## Exercise objective
Exactly the lines from the line with "Viewport: 1108px width, 960px" through the final line of the records below, both ends included, are to be set down. Do not include pictures.

=======

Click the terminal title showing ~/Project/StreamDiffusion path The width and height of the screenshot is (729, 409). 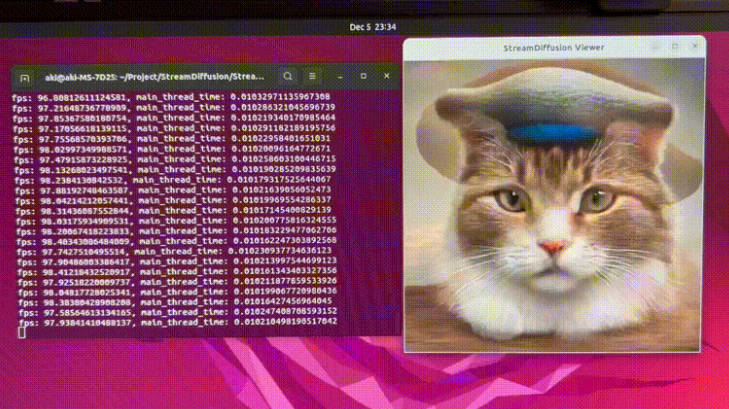point(150,76)
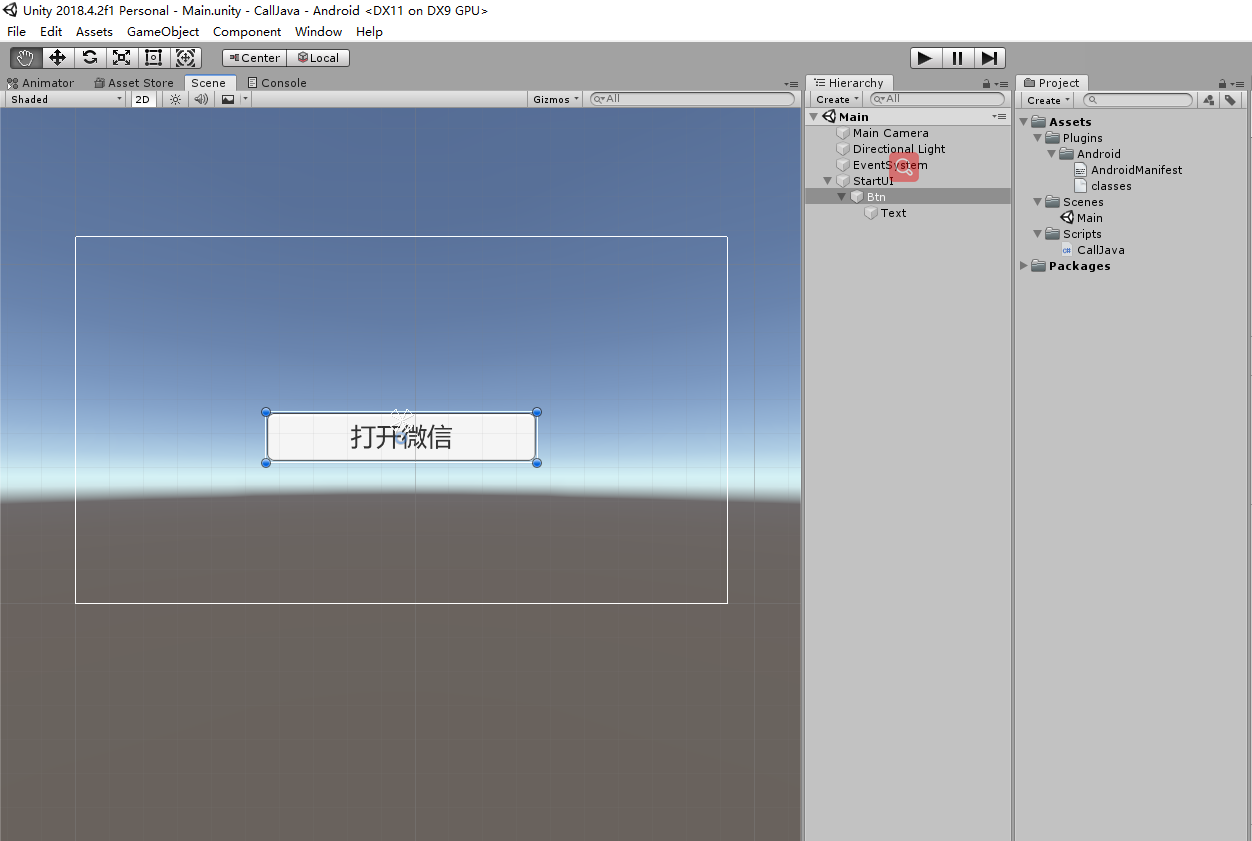Image resolution: width=1252 pixels, height=841 pixels.
Task: Select the Hand tool in the toolbar
Action: [x=25, y=57]
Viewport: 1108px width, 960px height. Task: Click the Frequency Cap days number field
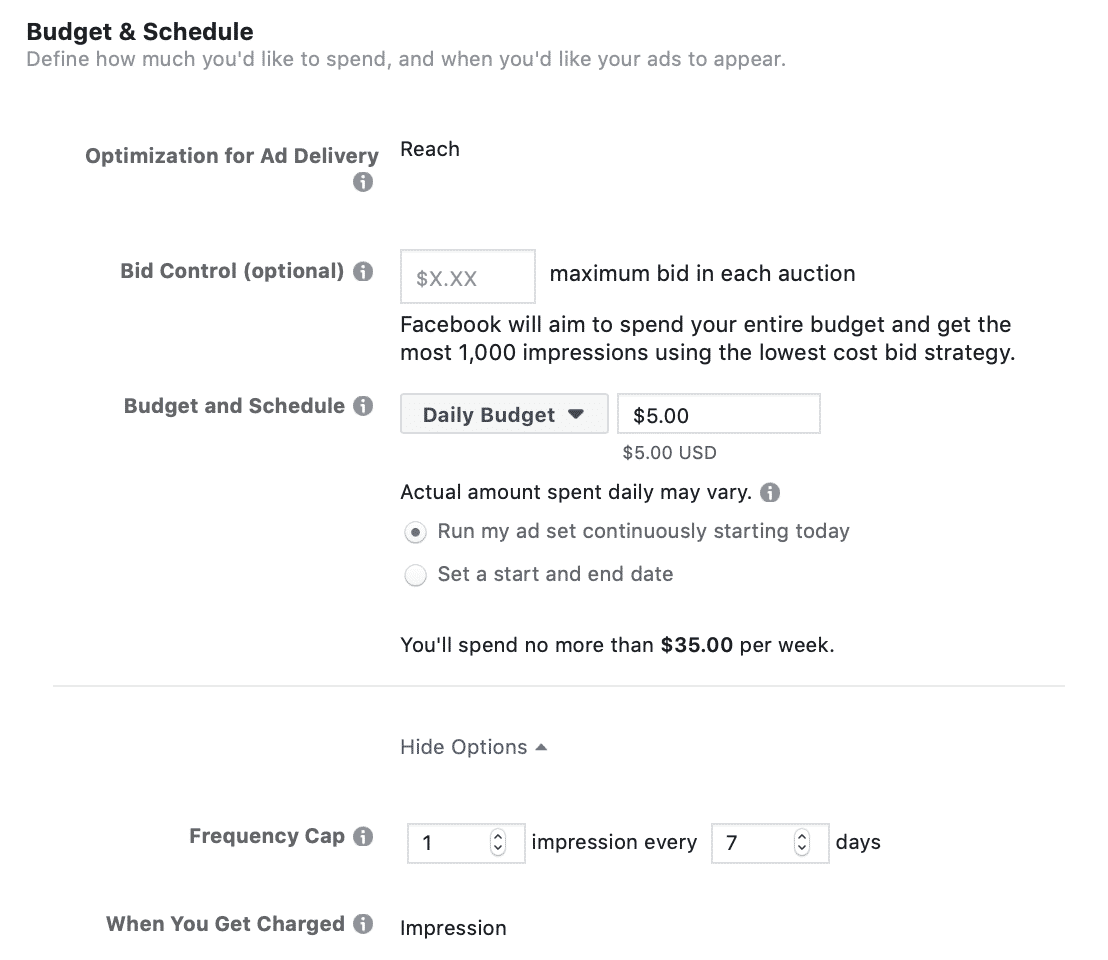click(x=770, y=843)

=======

## The answer
Viewport: 1108px width, 960px height. Task: Click the Frequency Cap days number field
click(x=770, y=843)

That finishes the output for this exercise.